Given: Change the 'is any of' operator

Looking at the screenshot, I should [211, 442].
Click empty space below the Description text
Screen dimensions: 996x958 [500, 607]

• • • • • • •

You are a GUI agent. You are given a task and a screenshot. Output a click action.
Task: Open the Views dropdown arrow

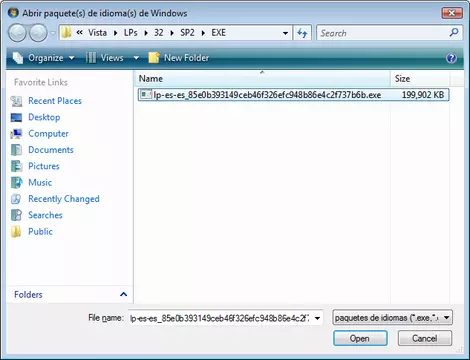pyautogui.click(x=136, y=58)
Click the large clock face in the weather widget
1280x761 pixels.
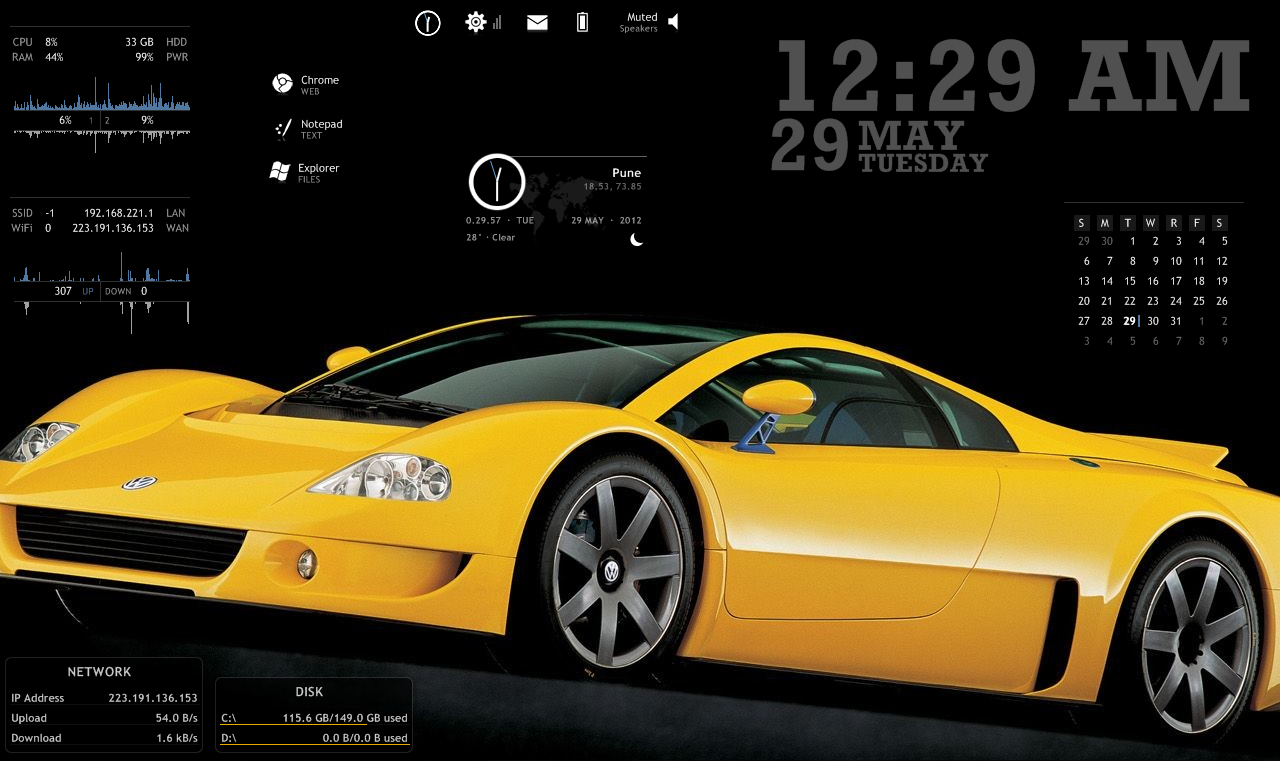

• • • • • • •

### Work task
Nothing but the lines above, starting at the line that contains "You are a GUI" and ending at the line that contains "1280x761 pixels.", should be given again, exactly and without the pictures.

### Exercise output
You are a GUI agent. You are given a task and a screenshot. Output a click action.
Task: Open the Views dropdown arrow

pyautogui.click(x=136, y=58)
Click the large clock face in the weather widget
1280x761 pixels.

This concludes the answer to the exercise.